You may be able to find various types of removable screen at your local bricolage store, if not try the internet though it is best to see the real thing before you buy to ensure what is on offre really meets your needs. Alternatively you could try burning citronella, you can find the coils and vacuum kinds of pots that hold and cover them safely in many shops

Also ask your local garden store about herbs that keep mosquitos away that would be suitable to place in pots on your balcony in your local area.


----------



## JayBee1

Attitudes must be changing. We just had a quote done for professionally installed screens and the representative told us they were have never been busier and we would be looking at October for installation.


----------



## BackinFrance

Sorry, I thought you must be living in rented accommodation

Glad you are getting it sorted. 

Delivery and installation times are currently long in France for most things related to home improvement, even things manufactured here (not unfortunately much, and even less given materials such as aluminium and steel). The sooner you order, the sooner you will be in the relevant suppliers queue..


----------



## Bevdeforges

Interesting - I just wonder if that vendor providing the window screens has mostly expats as customers or if the French are starting to pick up on the notion of screens (at last). The type of window typically used here tends to make the installation of screens a bit trickier, but as BiF says, if you want them, then better jump in on the offer and at least you may have them in place for next summer.


----------



## EuroTrash

I remember way way back, this would be the 1960s and 1970s, removable screens seemed to be common. They were an entire wooden frame that fitted inside the window frame itself and you opened the window wide and fitted them in. You couldn't close the window with them there and they were quite heavy so it was quite a thing putting them in and taking them out again. At my penfriend's house it was always Daddy's job. In those days all the frames were wooden. Maybe that's when people stopped bothering with screens when they had their windows replaced.
Funnily enough there are integral flyscreens in the mobilhome I'm currently living in. I found them by mistake when I went to pull the blind down and got hold of the wrong thing and discovered I'd pulled a flysceen down. I forget they're there, I have never actually used them but then, flying bugs don't seem to be a problem here.


----------



## Befuddled

I have never seen screens in the 20 years I have lived here but I see plenty of screen materials to make them and occasionally see them in Lidl sold as a kit. A large piece of cloth mesh supplied with velcro for attachment, offered in black or white.
I used the black mesh stapled to a thin mahogany frame I made up and it fixes with two pieces of velcro so its easy to remove in winter. It doesn't interfere with either shutters or window opening and is nearly invisible from inside or out. Not rocket science.


----------



## zarathustra

I've never seen anyone use them. I just use some DIY ones that I slot into place, but if it's hot, I close the shutters, and leave the window open. Thankfully I don't suffer from mosquitoes where I live though; the odd one or two on occasion.


----------



## JayBee1

EuroTrash said:


> I remember way way back, this would be the 1960s and 1970s, removable screens seemed to be common. They were an entire wooden frame that fitted inside the window frame itself and you opened the window wide and fitted them in. You couldn't close the window with them there and they were quite heavy so it was quite a thing putting them in and taking them out again. At my penfriend's house it was always Daddy's job. In those days all the frames were wooden. Maybe that's when people stopped bothering with screens when they had their windows replaced.
> Funnily enough there are integral flyscreens in the mobilhome I'm currently living in. I found them by mistake when I went to pull the blind down and got hold of the wrong thing and discovered I'd pulled a flysceen down. I forget they're there, I have never actually used them but then, flying bugs don't seem to be a problem here.





BackinFrance said:


> Sorry, I thought you must be living in rented accommodation
> 
> Glad you are getting it sorted.
> 
> Delivery and installation times are currently long in France for most things related to home improvement, even things manufactured here (not unfortunately much, and even less given materials such as aluminium and steel). The sooner you order, the sooner you will be in the relevant suppliers queue..

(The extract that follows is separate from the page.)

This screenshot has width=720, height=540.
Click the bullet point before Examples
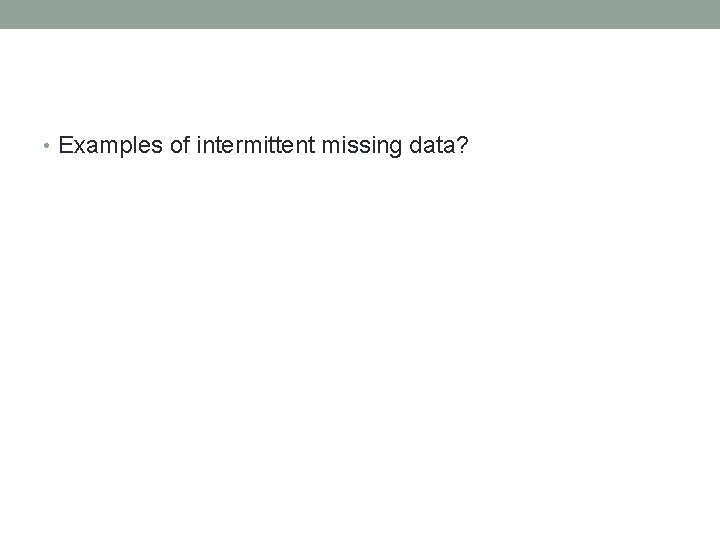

Good memory. We are in a rental and the sales rep knew that going in. We told him we wanted all the information...how installation would work... so when we present it to the owner, all his questions will be answered.


----------



## BackinFrance

JayBee1 said:


> Good memory. We are in a rental and the sales rep knew that going in. We told him we wanted all the information...how installation would work... so when we present it to the owner, all his questions will be answered.


I didn't actually remember, at least not knowingly.


----------



## Bevdeforges

JayBee1 said:


> We told him we wanted all the information...how installation would work... so when we present it to the owner, all his questions will be answered.


If the owner is French I wouldn't expect him to be overly thrilled with the idea, particularly if you expect him to pay for them. But hey, nothing ventured, nothing gained.


----------



## JayBee1

He's aware and we've had a conversation. We'll see what can be agreed on.


----------



## vmoxa

Castorama often stocks rolls of screen material familiar to Americans. The width accommodates 50cm windows. It is found in the garden section outside the building, by fencing materials, not inside by doors and windows.

The impression I get is, this is for camping, not home use. I've made several window screens using wood moulding, small metal corner brackets... and a little velcro to hold the screens in place.


----------



## Nomoss

Plenty of flywire doors and window screens available. Search "porte anti moustiques".

We're thinking about *THIS ONE* fitted in the door recess, outside the roller shutter frame.


----------